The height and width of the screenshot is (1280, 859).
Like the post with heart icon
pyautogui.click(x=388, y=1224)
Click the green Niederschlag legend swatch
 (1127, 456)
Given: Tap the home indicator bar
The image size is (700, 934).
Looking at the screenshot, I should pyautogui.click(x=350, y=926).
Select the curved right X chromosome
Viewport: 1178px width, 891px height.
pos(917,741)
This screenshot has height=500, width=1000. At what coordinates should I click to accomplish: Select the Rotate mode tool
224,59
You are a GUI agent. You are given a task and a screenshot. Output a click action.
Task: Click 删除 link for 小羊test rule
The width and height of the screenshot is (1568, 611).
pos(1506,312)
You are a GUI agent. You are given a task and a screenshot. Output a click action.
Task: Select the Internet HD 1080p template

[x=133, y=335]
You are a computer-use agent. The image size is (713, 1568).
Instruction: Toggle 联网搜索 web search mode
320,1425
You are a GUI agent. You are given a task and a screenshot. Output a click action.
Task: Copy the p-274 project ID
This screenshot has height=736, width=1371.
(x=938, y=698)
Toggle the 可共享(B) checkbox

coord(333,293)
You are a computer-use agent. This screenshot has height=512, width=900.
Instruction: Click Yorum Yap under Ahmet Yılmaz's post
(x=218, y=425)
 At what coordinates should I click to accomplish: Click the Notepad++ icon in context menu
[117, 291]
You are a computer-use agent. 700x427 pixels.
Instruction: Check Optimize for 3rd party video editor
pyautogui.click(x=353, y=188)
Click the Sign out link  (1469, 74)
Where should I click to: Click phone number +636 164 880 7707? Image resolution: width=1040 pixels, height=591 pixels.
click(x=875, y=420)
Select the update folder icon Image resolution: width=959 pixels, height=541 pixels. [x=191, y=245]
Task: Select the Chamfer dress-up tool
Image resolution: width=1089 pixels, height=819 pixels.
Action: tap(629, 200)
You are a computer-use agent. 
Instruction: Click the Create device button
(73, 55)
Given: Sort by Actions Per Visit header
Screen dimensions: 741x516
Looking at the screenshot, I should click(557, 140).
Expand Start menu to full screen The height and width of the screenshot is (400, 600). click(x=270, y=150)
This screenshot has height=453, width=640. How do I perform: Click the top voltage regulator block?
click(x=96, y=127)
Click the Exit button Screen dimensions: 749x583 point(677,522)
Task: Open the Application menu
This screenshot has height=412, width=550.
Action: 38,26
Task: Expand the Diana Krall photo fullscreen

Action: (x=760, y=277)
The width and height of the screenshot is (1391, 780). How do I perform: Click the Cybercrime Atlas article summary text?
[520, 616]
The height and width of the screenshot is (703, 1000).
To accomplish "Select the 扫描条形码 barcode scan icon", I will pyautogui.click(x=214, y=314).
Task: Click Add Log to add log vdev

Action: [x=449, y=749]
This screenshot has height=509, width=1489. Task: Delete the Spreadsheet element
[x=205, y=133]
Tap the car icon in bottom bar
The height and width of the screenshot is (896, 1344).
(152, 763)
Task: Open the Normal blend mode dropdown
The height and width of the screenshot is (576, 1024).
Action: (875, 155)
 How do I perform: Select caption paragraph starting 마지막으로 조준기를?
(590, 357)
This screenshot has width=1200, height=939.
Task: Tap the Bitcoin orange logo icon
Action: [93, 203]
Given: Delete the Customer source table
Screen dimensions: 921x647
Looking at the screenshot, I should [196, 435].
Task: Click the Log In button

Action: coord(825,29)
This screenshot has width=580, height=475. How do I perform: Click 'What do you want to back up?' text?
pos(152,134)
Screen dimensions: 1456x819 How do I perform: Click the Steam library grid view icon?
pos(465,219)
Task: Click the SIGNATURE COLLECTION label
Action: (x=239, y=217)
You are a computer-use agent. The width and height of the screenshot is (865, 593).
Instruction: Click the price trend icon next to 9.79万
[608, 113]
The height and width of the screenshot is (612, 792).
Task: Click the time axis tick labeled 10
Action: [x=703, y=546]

────────────────────

Switch "computer-use agent" to "screen assistant" throughout the items above, and write all of the items out again with nothing else changed.

The height and width of the screenshot is (1280, 859).
Like the post with heart icon
pyautogui.click(x=388, y=1224)
Click the green Niederschlag legend swatch
 (1127, 456)
Given: Tap the home indicator bar
The image size is (700, 934).
Looking at the screenshot, I should pyautogui.click(x=350, y=926).
Select the curved right X chromosome
Viewport: 1178px width, 891px height.
pos(917,741)
This screenshot has height=500, width=1000. At what coordinates should I click to accomplish: Select the Rotate mode tool
224,59
You are a GUI agent. You are given a task and a screenshot. Output a click action.
Task: Click 删除 link for 小羊test rule
The width and height of the screenshot is (1568, 611).
pos(1506,312)
You are a GUI agent. You are given a task and a screenshot. Output a click action.
Task: Select the Internet HD 1080p template

[x=133, y=335]
You are a screen assistant. The image size is (713, 1568).
Instruction: Toggle 联网搜索 web search mode
320,1425
You are a GUI agent. You are given a task and a screenshot. Output a click action.
Task: Copy the p-274 project ID
This screenshot has height=736, width=1371.
(x=938, y=698)
Toggle the 可共享(B) checkbox

coord(333,293)
You are a screen assistant. This screenshot has height=512, width=900.
Instruction: Click Yorum Yap under Ahmet Yılmaz's post
(x=218, y=425)
 At what coordinates should I click to accomplish: Click the Notepad++ icon in context menu
[117, 291]
You are a screen assistant. 700x427 pixels.
Instruction: Check Optimize for 3rd party video editor
pyautogui.click(x=353, y=188)
Click the Sign out link  (1469, 74)
Where should I click to: Click phone number +636 164 880 7707? Image resolution: width=1040 pixels, height=591 pixels.
click(x=875, y=420)
Select the update folder icon Image resolution: width=959 pixels, height=541 pixels. [x=191, y=245]
Task: Select the Chamfer dress-up tool
Image resolution: width=1089 pixels, height=819 pixels.
Action: tap(629, 200)
You are a screen assistant. 
Instruction: Click the Create device button
(73, 55)
Given: Sort by Actions Per Visit header
Screen dimensions: 741x516
Looking at the screenshot, I should click(557, 140).
Expand Start menu to full screen The height and width of the screenshot is (400, 600). click(x=270, y=150)
This screenshot has height=453, width=640. How do I perform: Click the top voltage regulator block?
click(x=96, y=127)
Click the Exit button Screen dimensions: 749x583 point(677,522)
Task: Open the Application menu
This screenshot has height=412, width=550.
Action: 38,26
Task: Expand the Diana Krall photo fullscreen

Action: (x=760, y=277)
The width and height of the screenshot is (1391, 780). How do I perform: Click the Cybercrime Atlas article summary text?
[520, 616]
The height and width of the screenshot is (703, 1000).
To accomplish "Select the 扫描条形码 barcode scan icon", I will pyautogui.click(x=214, y=314).
Task: Click Add Log to add log vdev

Action: [x=449, y=749]
This screenshot has height=509, width=1489. Task: Delete the Spreadsheet element
[x=205, y=133]
Tap the car icon in bottom bar
The height and width of the screenshot is (896, 1344).
(152, 763)
Task: Open the Normal blend mode dropdown
The height and width of the screenshot is (576, 1024).
Action: (875, 155)
 How do I perform: Select caption paragraph starting 마지막으로 조준기를?
(590, 357)
This screenshot has width=1200, height=939.
Task: Tap the Bitcoin orange logo icon
Action: [93, 203]
Given: Delete the Customer source table
Screen dimensions: 921x647
Looking at the screenshot, I should [196, 435].
Task: Click the Log In button

Action: coord(825,29)
This screenshot has width=580, height=475. How do I perform: Click 'What do you want to back up?' text?
pos(152,134)
Screen dimensions: 1456x819 How do I perform: Click the Steam library grid view icon?
pos(465,219)
Task: Click the SIGNATURE COLLECTION label
Action: (x=239, y=217)
You are a screen assistant. The width and height of the screenshot is (865, 593).
Instruction: Click the price trend icon next to 9.79万
[608, 113]
The height and width of the screenshot is (612, 792).
Task: Click the time axis tick labeled 10
Action: [x=703, y=546]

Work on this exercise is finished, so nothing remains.